Division of Clinical Pathology, Laboratori Vita s.r.l., Via Sabaudia 19, 04100, Latina, Italy.
Unit of Computer Systems an Bioinformatics, Department of Engineering, Università Campus Bio-Medico di Roma, Via Alvaro del Portillo 21, 00128, Rome, Italy.
Sci Rep. 2022 Feb 23;12(1):3041. doi: 10.1038/s41598-022-06788-2.
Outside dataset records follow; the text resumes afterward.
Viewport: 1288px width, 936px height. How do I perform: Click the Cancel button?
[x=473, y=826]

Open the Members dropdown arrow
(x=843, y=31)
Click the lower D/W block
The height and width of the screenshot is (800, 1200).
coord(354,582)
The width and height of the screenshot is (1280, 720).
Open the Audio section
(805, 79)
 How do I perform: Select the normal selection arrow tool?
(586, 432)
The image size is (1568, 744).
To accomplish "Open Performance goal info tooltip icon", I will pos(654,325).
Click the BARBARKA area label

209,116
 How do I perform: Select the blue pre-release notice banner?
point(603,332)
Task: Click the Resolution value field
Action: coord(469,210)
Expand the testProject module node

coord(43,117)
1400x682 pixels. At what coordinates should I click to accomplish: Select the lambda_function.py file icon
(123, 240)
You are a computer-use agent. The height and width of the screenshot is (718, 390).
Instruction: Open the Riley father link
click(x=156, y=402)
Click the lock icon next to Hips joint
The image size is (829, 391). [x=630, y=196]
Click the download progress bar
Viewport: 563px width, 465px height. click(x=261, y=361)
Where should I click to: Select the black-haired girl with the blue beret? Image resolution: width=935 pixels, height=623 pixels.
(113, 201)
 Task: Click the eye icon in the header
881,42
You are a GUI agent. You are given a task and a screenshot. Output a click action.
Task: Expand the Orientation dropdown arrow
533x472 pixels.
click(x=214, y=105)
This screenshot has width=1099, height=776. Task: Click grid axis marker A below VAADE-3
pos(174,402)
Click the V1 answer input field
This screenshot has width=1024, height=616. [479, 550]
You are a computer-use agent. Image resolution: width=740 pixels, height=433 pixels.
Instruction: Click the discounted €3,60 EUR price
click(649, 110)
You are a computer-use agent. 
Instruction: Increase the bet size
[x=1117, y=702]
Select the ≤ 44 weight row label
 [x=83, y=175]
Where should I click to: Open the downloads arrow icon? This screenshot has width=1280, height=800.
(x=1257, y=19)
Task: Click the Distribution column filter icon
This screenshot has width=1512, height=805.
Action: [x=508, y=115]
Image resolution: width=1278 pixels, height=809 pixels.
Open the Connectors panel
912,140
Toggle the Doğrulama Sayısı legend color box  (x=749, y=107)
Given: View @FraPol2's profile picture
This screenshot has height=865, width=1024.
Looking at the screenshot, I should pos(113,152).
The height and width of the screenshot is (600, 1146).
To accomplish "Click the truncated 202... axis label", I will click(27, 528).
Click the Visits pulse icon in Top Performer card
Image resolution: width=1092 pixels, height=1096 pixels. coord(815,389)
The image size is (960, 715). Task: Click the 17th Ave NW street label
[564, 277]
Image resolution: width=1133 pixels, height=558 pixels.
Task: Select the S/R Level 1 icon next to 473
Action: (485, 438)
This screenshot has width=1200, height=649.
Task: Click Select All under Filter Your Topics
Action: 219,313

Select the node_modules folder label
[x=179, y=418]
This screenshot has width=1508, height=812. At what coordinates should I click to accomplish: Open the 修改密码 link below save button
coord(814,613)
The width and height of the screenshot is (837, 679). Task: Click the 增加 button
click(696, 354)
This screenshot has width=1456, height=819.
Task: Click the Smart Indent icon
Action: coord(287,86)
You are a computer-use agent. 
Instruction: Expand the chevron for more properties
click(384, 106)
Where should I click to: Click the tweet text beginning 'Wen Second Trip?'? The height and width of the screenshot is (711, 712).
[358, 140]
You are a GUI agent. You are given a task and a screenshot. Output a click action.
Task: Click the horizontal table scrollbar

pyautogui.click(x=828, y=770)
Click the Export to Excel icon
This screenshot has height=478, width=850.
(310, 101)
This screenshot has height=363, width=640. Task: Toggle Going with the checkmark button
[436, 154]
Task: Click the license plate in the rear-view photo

Ovarian cancer is one of the most common gynecological malignancies, ranking third after cervical and uterine cancer. High-grade serous ovarian cancer (HGSOC) is one of the most aggressive subtype, and the late onset of its symptoms leads in most cases to an unfavourable prognosis. Current predictive algorithms used to estimate the risk of having Ovarian Cancer fail to provide sufficient sensitivity and specificity to be used widely in clinical practice. The use of additional biomarkers or parameters such as age or menopausal status to overcome these issues showed only weak improvements. It is necessary to identify novel molecular signatures and the development of new predictive algorithms able to support the diagnosis of HGSOC, and at the same time, deepen the understanding of this elusive disease, with the final goal of improving patient survival. Here, we apply a Machine Learning-based pipeline to an open-source HGSOC Proteomic dataset to develop a decision support system (DSS) that displayed high discerning ability on a dataset of HGSOC biopsies. The proposed DSS consists of a double-step feature selection and a decision tree, with the resulting output consisting of a combination of three highly discriminating proteins: TOP1, PDIA4, and OGN, that could be of interest for further clinical and experimental validation. Furthermore, we took advantage of the ranked list of proteins generated during the feature selection steps to perform a pathway analysis to provide a snapshot of the main deregulated pathways of HGSOC. The datasets used for this study are available in the Clinical Proteomic Tumor Analysis Consortium (CPTAC) data portal ( https://cptac-data-portal.georgetown.edu/ ).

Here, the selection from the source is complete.